Reading text:

------------

Tuesday, February 26, 2008

Wain's World


In the annals of filmmaking, the Ten Commandments have proved to be very durable subject matter. Cecil B. De Mille directed two spectacles based on the Biblical story, one silent and one with sound, and Krzysztof Kieslowski made it into a ten-part series, The Decalogue.

But neither director thought to explore the thematic possibilities of the Book of Exodus with prison rape, a summer sex fling with Jesus, a ventriloquist's dummy as a fetish object or a drug-dealing animated rhino. Those interpretations spring from the fevered imagination of David Wain, director and co-writer of The Ten. The movie, which Wain wrote with Ken Marino, is a wildly funny, unapologetically raunchy series of stories, each based loosely — very loosely — on one of the Big Ten, and threaded together by Paul Rudd's casual narration.

Why the Ten Commandments? "It wasn't actually our idea originally," Wain remarks dryly. "The original commandments came from God, and we kind of did a rewrite on it and expanded it a bit so we had an hour-and-a-half movie. It was very solid, time-tested source material."

Wain, 38, whose father is Cleveland radio entrepreneur Norman Wain, grew up in Shaker Heights and lives in Manhattan. He has had a variegated show-business career as a writer, director and actor. He's best known for his 1991 summer-camp movie Wet Hot American Summer, as well as the sketch-comedy television shows The State and Stella. As an actor, he's played roles in Spike Lee's Bamboozled, Keeping the Faith and Reno 911! Miami. "I don't think I'm the best actor," he says, "but I really enjoy seeing how other filmmakers work."

------------

Listed entries:
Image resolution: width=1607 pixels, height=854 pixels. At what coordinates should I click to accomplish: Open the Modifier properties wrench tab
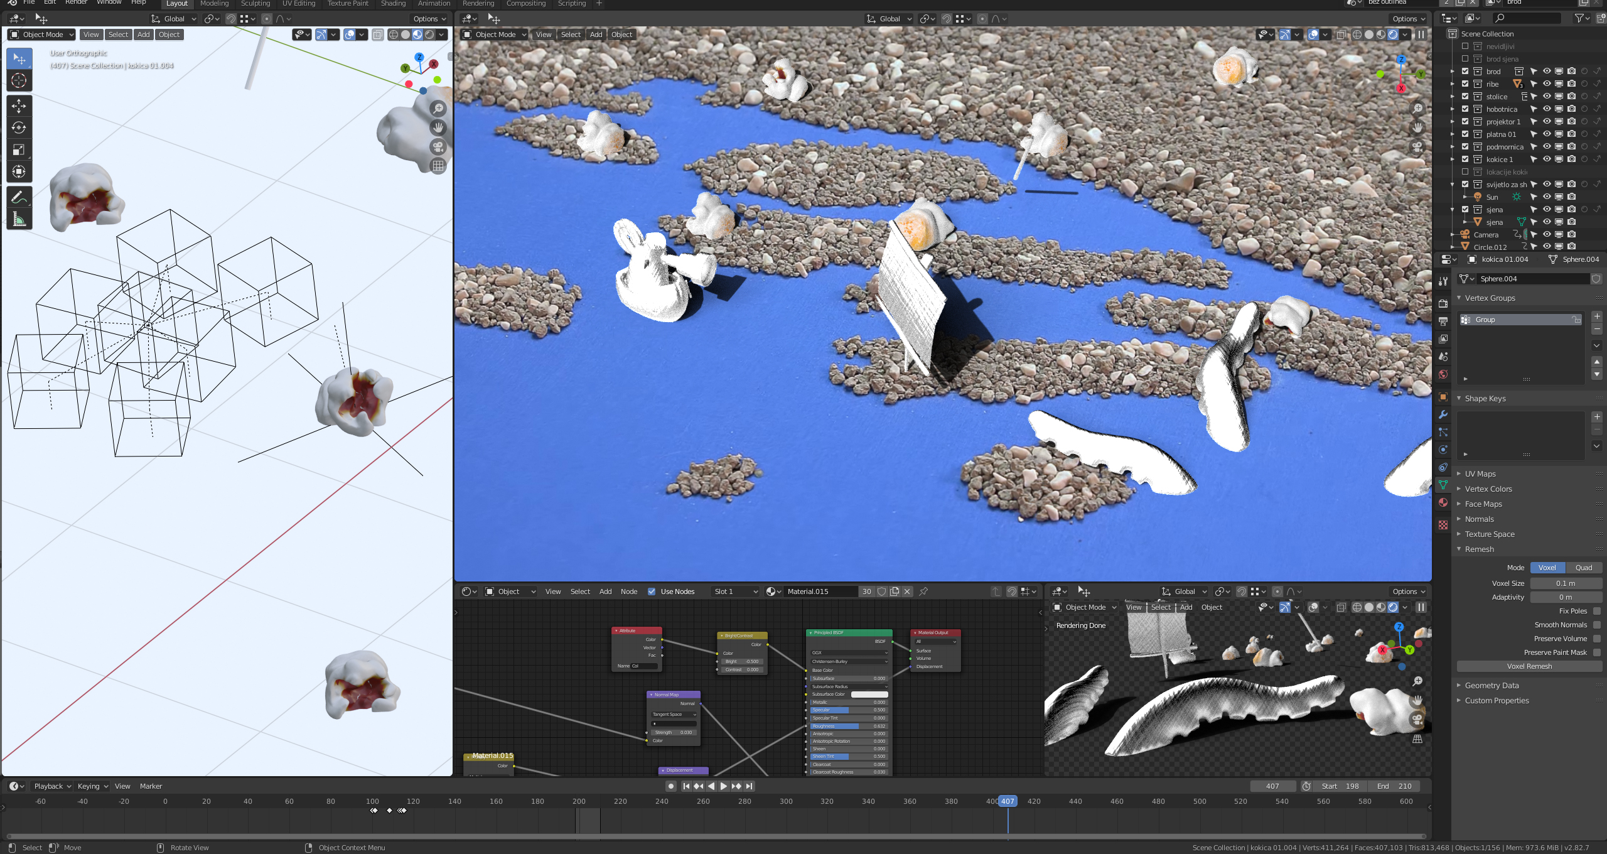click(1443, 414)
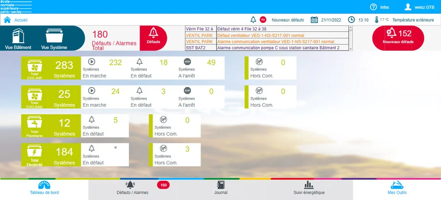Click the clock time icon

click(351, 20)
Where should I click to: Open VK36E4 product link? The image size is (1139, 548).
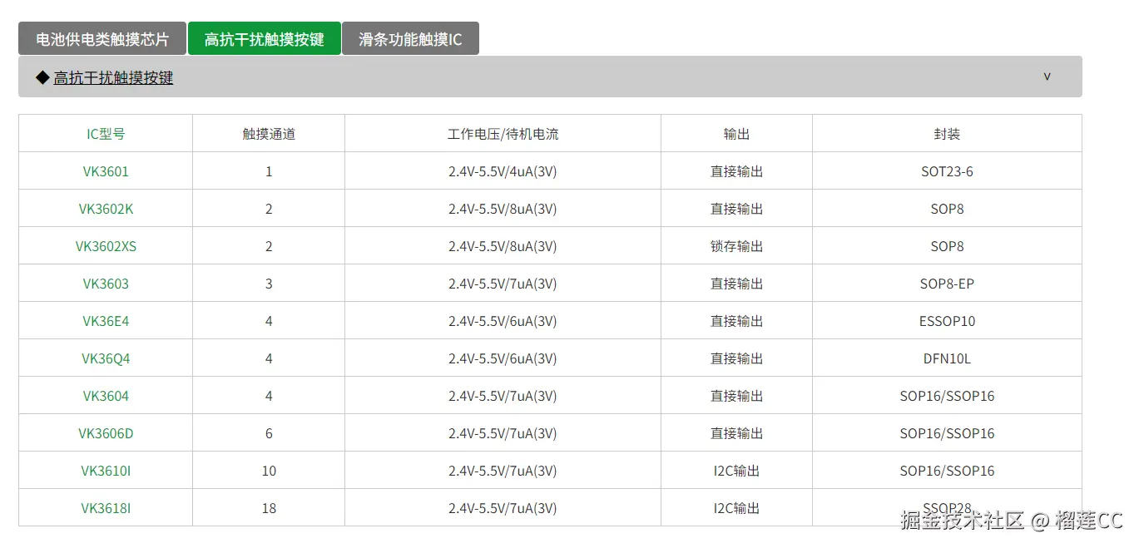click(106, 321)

------------

Work instructions: Rewrite the passage of the article on The Ten that begins at the words "But neither director" and stops after "Rudd's casual narration.", changing "rhino" to "hippo".

Solution to this problem:
But neither director thought to explore the thematic possibilities of the Book of Exodus with prison rape, a summer sex fling with Jesus, a ventriloquist's dummy as a fetish object or a drug-dealing animated hippo. Those interpretations spring from the fevered imagination of David Wain, director and co-writer of The Ten. The movie, which Wain wrote with Ken Marino, is a wildly funny, unapologetically raunchy series of stories, each based loosely — very loosely — on one of the Big Ten, and threaded together by Paul Rudd's casual narration.